__DATA TO PROCESS__
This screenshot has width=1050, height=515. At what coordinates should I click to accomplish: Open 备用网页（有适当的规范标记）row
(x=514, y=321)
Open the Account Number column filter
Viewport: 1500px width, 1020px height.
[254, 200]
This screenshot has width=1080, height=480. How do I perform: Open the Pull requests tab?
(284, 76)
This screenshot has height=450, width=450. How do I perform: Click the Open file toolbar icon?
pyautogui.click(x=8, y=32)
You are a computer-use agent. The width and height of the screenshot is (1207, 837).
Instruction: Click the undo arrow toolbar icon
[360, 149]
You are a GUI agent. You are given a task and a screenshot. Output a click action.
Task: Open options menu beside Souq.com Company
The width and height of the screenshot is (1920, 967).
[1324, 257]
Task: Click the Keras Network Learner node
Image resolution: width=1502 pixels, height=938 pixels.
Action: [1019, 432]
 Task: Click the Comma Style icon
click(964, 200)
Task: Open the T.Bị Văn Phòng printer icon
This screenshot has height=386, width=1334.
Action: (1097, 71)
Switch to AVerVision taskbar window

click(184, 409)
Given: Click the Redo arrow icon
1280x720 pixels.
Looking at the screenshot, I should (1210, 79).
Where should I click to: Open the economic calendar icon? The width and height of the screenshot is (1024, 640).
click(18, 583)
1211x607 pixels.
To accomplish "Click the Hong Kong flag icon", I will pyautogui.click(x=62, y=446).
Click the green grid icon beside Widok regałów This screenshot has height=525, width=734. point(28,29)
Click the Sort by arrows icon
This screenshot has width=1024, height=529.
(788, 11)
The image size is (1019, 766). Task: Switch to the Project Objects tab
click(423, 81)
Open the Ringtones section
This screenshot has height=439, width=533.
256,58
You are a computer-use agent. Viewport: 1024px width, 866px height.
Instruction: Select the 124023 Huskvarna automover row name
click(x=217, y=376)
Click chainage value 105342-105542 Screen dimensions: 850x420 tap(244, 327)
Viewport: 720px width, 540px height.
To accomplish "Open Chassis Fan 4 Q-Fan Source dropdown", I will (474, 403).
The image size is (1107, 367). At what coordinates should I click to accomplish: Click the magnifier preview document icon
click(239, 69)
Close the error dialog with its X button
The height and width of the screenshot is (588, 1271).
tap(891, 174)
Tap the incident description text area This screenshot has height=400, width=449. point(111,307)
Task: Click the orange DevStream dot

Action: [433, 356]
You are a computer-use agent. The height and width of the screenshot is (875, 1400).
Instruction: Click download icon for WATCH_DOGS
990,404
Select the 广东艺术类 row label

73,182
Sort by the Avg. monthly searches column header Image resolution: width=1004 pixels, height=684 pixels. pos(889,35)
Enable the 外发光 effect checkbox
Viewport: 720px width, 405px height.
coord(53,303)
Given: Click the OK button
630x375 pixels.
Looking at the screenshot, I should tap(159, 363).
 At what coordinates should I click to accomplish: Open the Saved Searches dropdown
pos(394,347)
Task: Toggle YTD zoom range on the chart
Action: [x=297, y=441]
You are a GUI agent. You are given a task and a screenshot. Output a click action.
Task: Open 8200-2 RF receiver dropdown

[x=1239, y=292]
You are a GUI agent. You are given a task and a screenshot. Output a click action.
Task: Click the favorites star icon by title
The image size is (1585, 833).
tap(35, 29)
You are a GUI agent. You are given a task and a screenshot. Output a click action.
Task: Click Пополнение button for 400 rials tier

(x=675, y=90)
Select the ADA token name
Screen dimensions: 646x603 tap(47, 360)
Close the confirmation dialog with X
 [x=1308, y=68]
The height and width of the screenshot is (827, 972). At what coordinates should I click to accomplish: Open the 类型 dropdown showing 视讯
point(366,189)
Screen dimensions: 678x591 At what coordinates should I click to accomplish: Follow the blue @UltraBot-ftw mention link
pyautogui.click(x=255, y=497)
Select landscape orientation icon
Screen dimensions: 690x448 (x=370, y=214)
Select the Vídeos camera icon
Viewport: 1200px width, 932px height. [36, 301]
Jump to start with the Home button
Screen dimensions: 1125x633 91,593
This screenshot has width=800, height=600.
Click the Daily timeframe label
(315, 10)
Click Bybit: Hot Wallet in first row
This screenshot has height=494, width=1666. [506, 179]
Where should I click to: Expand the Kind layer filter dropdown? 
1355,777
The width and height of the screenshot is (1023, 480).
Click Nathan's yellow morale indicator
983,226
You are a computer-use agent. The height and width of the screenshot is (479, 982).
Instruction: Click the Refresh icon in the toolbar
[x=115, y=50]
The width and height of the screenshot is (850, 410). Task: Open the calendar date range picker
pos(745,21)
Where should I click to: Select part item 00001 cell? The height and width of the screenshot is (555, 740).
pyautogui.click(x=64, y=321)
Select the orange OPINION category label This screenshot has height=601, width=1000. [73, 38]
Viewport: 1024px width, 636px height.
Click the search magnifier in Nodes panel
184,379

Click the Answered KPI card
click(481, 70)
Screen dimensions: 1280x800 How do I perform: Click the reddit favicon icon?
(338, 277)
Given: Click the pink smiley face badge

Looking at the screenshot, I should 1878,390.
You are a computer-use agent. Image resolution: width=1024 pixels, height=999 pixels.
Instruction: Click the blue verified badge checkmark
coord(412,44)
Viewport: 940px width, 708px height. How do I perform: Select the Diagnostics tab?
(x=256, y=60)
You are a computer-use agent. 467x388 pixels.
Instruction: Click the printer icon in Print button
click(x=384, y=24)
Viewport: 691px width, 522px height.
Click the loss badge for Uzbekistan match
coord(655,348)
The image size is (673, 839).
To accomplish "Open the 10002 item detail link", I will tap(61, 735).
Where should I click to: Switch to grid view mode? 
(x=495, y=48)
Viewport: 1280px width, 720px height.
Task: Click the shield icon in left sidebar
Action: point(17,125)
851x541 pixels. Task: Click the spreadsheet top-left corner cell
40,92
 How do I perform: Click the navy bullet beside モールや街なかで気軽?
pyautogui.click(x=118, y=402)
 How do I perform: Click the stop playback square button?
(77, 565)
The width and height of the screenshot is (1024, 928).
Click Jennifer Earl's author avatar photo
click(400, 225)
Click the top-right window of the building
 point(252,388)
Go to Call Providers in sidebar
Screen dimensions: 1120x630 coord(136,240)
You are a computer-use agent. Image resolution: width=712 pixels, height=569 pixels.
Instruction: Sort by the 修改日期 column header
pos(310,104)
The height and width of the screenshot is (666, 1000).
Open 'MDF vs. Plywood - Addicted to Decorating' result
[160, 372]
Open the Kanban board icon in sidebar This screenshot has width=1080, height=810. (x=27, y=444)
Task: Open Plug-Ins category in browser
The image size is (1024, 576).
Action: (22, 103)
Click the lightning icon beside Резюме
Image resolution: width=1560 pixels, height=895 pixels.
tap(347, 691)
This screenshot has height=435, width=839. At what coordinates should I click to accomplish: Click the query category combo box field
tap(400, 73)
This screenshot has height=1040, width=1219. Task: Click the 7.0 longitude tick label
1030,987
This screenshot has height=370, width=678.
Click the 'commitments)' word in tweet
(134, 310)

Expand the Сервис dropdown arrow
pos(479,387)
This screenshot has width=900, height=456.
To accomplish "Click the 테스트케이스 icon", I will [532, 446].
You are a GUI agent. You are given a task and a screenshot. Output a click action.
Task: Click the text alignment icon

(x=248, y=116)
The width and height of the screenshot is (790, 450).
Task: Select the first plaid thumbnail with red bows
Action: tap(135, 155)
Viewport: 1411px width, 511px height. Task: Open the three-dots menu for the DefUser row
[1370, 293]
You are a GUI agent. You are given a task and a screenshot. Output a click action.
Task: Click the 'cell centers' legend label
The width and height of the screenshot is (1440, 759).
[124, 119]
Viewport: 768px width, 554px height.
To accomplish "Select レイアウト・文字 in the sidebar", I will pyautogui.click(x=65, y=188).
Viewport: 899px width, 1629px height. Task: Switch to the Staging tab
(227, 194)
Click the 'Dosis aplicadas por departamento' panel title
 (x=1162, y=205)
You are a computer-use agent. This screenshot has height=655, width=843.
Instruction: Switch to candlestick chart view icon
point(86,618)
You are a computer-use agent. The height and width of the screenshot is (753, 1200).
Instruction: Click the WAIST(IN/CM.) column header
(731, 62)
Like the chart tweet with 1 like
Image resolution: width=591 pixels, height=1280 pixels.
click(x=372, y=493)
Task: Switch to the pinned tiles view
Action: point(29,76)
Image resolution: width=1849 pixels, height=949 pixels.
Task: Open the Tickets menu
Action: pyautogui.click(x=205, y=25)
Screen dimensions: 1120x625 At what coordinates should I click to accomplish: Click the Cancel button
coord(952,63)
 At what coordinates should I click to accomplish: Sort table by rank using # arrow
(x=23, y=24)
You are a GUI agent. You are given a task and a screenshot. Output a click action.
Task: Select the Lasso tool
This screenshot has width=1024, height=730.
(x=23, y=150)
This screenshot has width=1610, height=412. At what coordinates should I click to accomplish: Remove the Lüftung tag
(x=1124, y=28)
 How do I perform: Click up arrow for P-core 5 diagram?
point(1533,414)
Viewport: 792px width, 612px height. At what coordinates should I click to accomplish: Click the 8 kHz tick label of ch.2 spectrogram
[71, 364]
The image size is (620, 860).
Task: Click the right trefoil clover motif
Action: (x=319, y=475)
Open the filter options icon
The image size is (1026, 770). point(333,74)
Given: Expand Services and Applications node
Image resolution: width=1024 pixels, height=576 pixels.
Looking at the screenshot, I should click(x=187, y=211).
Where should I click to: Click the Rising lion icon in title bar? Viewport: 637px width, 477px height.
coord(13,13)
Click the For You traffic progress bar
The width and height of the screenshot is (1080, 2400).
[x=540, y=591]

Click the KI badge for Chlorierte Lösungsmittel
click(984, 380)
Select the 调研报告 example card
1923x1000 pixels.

__DESCRIPTION OF THE TASK__
What is the number of lines above that contain the string "will"? Answer with that number only.

__RESPONSE__
5